• Problem details: Resume the write-up on Project Basecamp below, picking up right after its final sentence.

• Quoted passage:

>>>

Metasploit modules developed to demonstrate insecure by design PLC's as part of Project Basecamp. See Dale Peterson's Introduction to Basecamp Video

Project Basecamp is a research effort by Digital Bond and a team of volunteer researchers to highlight and demonstrate the fragility and insecurity of most SCADA and DCS field devices, such as PLC's and RTU's.

The goal of Project Basecamp is to make the risk of these fragile and insecure devices so apparent and easy to demonstrate that a decade of inaction will end. SCADA and DCS owner/operators will demand a secure and robust PLC, and this will drive vendors to finally provide a product worthy of being deployed in the critical infrastructure.

The PLC / RTU that are part of this project are:

• 3S CoDeSys
• GE D20
• Koyo / DirectLOGIC
• Rockwell Automation ControlLogix
• Schneider Electric Modicon

Everyone knows PLC's are vulnerable --- or so we have heard for ten years now since the 9/11 attacks focused attention on DCS and SCADA security. Not only do they lack basic security features, they are also fragile. Warnings abound about the dangers of even running a port scan on a PLC. Yet even though "everyone knows" there has been little or no progress on developing even the option of purchasing a secure and robust PLC.

After this lost decade, Digital Bond decided to stop trying the same failed approach and the result is Project Basecamp. We looked for parallel situations in security where a serious problem was known, not addressed for a long time, and then something triggered a change. The best example we found is Firesheep.

In 2007/2008 there were numerous presentations at security events showing how a twitter, facebook, gmail or other HTTP session could be hijacked because the cookies were not encrypted. It got some buzz at a security events and technical web sites, but no action to address the vulnerability.

<<<

• Supplied information:
>>>

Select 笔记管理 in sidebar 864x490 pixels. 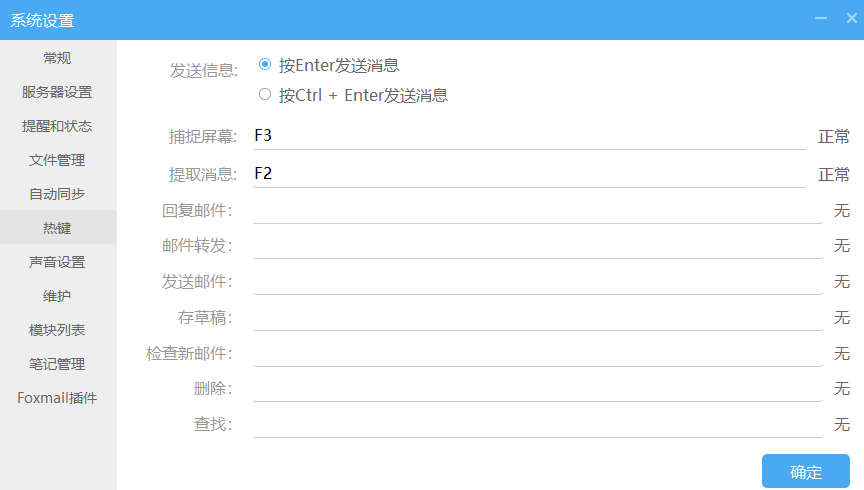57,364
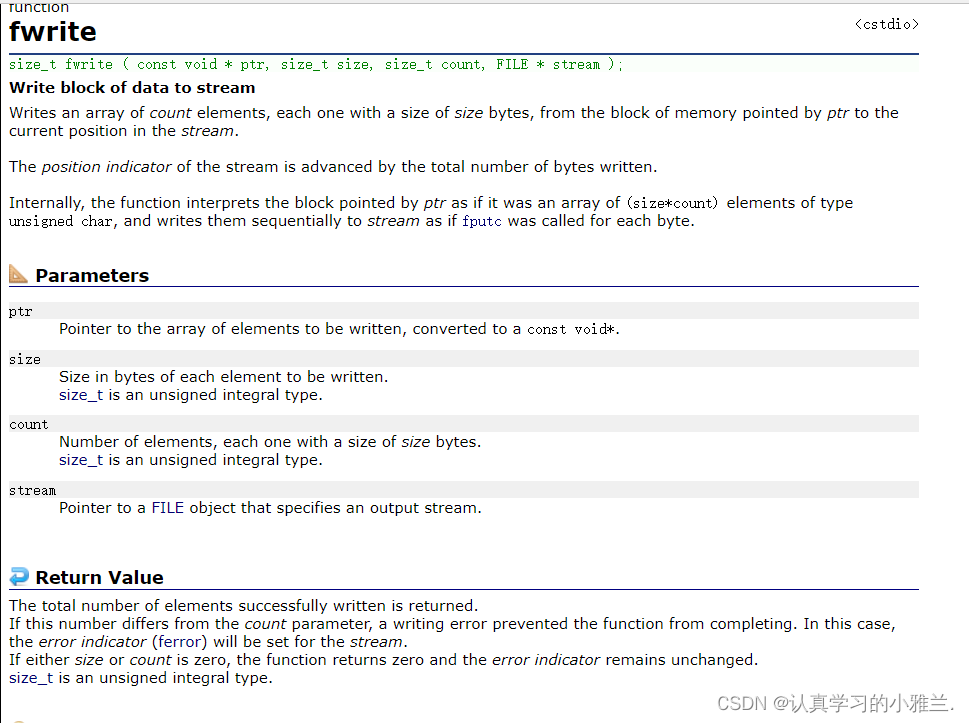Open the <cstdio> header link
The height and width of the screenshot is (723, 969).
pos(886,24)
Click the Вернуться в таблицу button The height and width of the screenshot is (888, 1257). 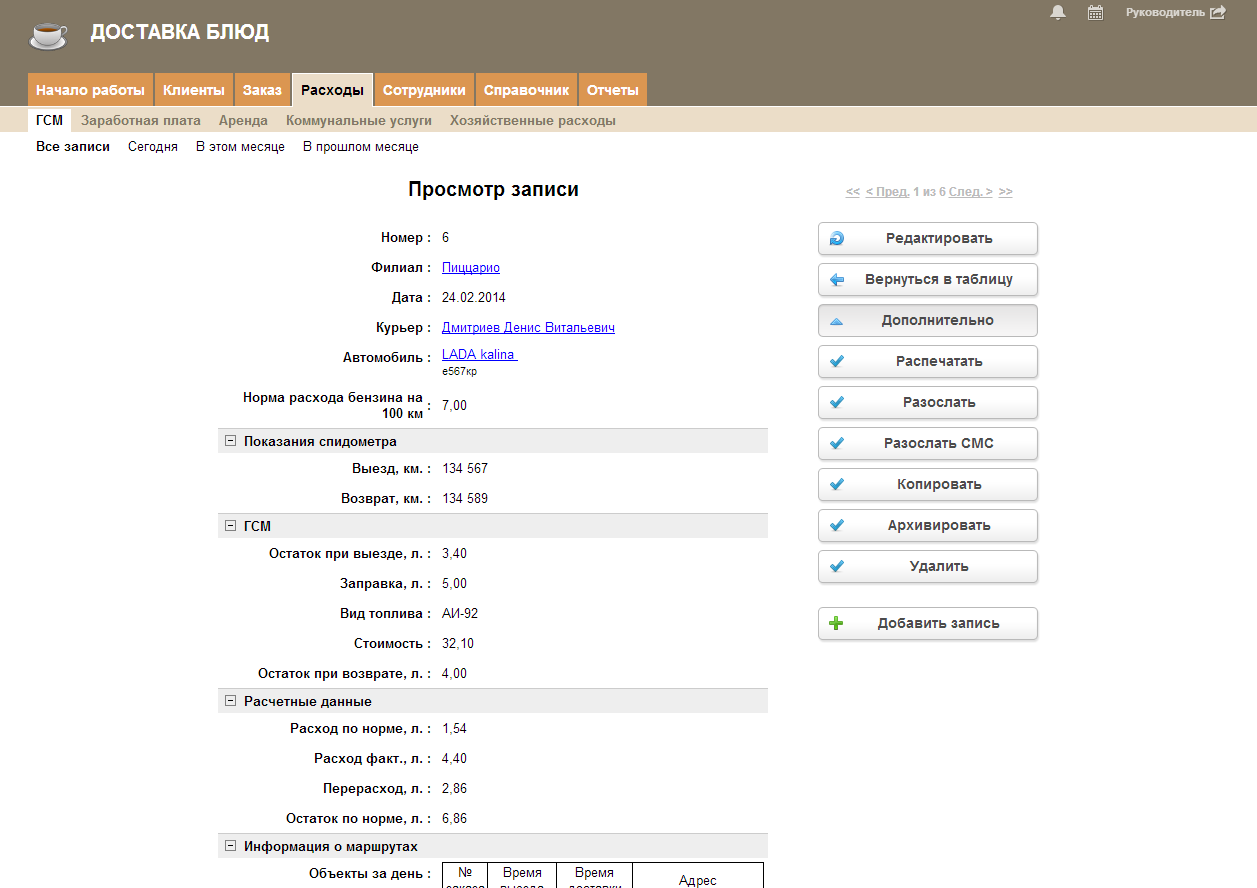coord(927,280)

<<<

• Output:
In October of 2010 Eric Butler created Firesheep, an easy to use Firefox extension that hijacked an HTTP session. Anyone who could use a browser could hijack Facebook or Twitter sessions in a coffee shop. Shortly after that the vendors took action and made mandatory HTTPS an option and eventually the default.

Project Basecamp is attempting to be a Firesheep Moment for PLC's. The team has, not surprisingly, found many vulnerabilities in the PLC's, but perhaps more importantly have identified "insecure by design" issues that are actually much easier to leverage to affect the availability and integrity of a process.

The key to making this a Firesheep Moment for PLC's is providing tools so any engineer, IT type, security professional or anyone with a bit of computer skill can demonstrate just how fragile and vulnerable these PLC's are. It's beyond, PLC's are vulnerable. Basecamp provides the tools to show an executive just how easy it is to take down the SCADA or DCS.

Reid Wightman of Digital Bond leads the Basecamp team. He performed the work on two of the devices and coordinated the results with the rest of the research team. The other Project Basecamp team members are:

• Dillon Beresford
• Jacob Kitchel
• Ruben Santamarta
• Anonymous 1
• Anonymous 2

##3S CoDeSys

3S Software Gmbh produces the CoDeSys ladder logic system. CoDeSys is used by 261 manufacturers to execute ladder logic on their PLCs, motorized drive controllers, and other industrial controllers.

CoDeSys has several components: a graphical Integrated Development Environment (IDE) for writing ladder logic on a PC and transferring the resultant logic to a PLC, a web server for PCs for retrieving and visualizing data from PLCs, and a ladder logic runtime engine for receiving the ladder logic from a PC and executing it.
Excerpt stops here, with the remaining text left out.